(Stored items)

========

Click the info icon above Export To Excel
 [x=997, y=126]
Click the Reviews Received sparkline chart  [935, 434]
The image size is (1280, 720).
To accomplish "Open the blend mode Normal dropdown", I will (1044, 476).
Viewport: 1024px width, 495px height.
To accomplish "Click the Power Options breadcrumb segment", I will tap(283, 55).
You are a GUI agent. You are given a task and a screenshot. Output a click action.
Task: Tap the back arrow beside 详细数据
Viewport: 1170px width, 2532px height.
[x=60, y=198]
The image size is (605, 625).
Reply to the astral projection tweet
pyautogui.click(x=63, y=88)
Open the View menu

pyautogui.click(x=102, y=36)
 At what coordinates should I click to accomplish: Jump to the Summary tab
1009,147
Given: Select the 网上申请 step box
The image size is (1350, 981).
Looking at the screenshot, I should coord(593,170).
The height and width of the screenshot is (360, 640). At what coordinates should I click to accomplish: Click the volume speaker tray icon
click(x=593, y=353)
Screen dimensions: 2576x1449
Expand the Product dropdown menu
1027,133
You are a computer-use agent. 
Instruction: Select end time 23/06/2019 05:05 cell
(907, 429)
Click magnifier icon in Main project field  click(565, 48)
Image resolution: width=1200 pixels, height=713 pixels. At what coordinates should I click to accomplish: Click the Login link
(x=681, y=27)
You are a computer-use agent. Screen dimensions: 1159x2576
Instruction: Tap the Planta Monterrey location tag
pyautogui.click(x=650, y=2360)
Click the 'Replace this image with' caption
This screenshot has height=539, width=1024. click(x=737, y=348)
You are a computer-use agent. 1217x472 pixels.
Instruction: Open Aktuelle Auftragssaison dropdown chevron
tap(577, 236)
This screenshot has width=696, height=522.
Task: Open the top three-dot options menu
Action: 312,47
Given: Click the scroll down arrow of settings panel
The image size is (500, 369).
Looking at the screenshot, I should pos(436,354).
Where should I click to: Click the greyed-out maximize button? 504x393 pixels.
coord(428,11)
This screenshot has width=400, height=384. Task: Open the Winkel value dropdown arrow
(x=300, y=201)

========

Your instructions: Find how many lines in the data above include the string "agent", and give that number alone.

Solution to the problem: 4